### DIRECTIONS
All entries are to be retyped without alteration.

Pixel coordinate grounding data
========================================================================
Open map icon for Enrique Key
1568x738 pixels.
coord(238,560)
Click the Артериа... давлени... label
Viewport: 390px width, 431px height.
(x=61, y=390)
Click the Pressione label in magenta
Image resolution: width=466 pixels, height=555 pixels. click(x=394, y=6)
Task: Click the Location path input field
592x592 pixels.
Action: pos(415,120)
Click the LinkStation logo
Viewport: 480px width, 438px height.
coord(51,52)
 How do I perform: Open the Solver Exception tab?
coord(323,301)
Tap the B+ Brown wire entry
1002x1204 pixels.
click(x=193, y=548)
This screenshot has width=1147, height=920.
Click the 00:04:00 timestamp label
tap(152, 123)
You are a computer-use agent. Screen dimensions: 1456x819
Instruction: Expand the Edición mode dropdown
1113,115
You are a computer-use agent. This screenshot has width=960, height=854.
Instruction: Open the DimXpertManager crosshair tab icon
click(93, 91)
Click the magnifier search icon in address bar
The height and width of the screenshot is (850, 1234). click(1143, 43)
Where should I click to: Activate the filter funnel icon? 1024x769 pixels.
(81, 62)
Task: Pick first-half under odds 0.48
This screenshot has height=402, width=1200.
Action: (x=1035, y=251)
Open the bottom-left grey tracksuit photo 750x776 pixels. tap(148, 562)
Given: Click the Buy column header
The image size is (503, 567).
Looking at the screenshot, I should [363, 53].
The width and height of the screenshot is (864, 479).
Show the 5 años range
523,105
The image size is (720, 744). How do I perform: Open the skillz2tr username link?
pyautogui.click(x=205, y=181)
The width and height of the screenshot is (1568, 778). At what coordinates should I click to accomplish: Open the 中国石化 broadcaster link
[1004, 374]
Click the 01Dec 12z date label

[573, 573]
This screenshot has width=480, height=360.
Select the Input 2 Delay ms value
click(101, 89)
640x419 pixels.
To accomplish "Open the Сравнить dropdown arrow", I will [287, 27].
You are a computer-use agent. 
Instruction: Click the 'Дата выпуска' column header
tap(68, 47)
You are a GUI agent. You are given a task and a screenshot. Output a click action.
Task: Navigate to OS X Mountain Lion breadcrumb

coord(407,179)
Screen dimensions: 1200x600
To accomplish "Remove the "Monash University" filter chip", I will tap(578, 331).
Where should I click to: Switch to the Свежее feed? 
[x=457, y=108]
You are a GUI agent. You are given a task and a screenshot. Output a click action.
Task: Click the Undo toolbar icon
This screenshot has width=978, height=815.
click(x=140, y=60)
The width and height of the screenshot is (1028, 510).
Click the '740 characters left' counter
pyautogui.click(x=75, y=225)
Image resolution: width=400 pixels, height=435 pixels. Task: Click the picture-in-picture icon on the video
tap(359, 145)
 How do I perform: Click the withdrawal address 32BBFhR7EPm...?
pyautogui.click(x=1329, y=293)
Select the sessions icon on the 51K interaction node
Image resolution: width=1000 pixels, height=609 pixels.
========================================================================
### ANSWER SECTION
Open map icon for Enrique Key
1568x738 pixels.
coord(238,560)
Click the Артериа... давлени... label
Viewport: 390px width, 431px height.
(x=61, y=390)
Click the Pressione label in magenta
Image resolution: width=466 pixels, height=555 pixels. click(x=394, y=6)
Task: Click the Location path input field
592x592 pixels.
Action: pos(415,120)
Click the LinkStation logo
Viewport: 480px width, 438px height.
coord(51,52)
 How do I perform: Open the Solver Exception tab?
coord(323,301)
Tap the B+ Brown wire entry
1002x1204 pixels.
click(x=193, y=548)
This screenshot has width=1147, height=920.
Click the 00:04:00 timestamp label
tap(152, 123)
You are a computer-use agent. Screen dimensions: 1456x819
Instruction: Expand the Edición mode dropdown
1113,115
You are a computer-use agent. This screenshot has width=960, height=854.
Instruction: Open the DimXpertManager crosshair tab icon
click(93, 91)
Click the magnifier search icon in address bar
The height and width of the screenshot is (850, 1234). click(1143, 43)
Where should I click to: Activate the filter funnel icon? 1024x769 pixels.
(81, 62)
Task: Pick first-half under odds 0.48
This screenshot has height=402, width=1200.
Action: (x=1035, y=251)
Open the bottom-left grey tracksuit photo 750x776 pixels. tap(148, 562)
Given: Click the Buy column header
The image size is (503, 567).
Looking at the screenshot, I should [363, 53].
The width and height of the screenshot is (864, 479).
Show the 5 años range
523,105
The image size is (720, 744). How do I perform: Open the skillz2tr username link?
pyautogui.click(x=205, y=181)
The width and height of the screenshot is (1568, 778). At what coordinates should I click to accomplish: Open the 中国石化 broadcaster link
[1004, 374]
Click the 01Dec 12z date label

[573, 573]
This screenshot has width=480, height=360.
Select the Input 2 Delay ms value
click(101, 89)
640x419 pixels.
To accomplish "Open the Сравнить dropdown arrow", I will [287, 27].
You are a computer-use agent. 
Instruction: Click the 'Дата выпуска' column header
tap(68, 47)
You are a GUI agent. You are given a task and a screenshot. Output a click action.
Task: Navigate to OS X Mountain Lion breadcrumb

coord(407,179)
Screen dimensions: 1200x600
To accomplish "Remove the "Monash University" filter chip", I will tap(578, 331).
Where should I click to: Switch to the Свежее feed? 
[x=457, y=108]
You are a GUI agent. You are given a task and a screenshot. Output a click action.
Task: Click the Undo toolbar icon
This screenshot has width=978, height=815.
click(x=140, y=60)
The width and height of the screenshot is (1028, 510).
Click the '740 characters left' counter
pyautogui.click(x=75, y=225)
Image resolution: width=400 pixels, height=435 pixels. Task: Click the picture-in-picture icon on the video
tap(359, 145)
 How do I perform: Click the withdrawal address 32BBFhR7EPm...?
pyautogui.click(x=1329, y=293)
Select the sessions icon on the 51K interaction node
Image resolution: width=1000 pixels, height=609 pixels.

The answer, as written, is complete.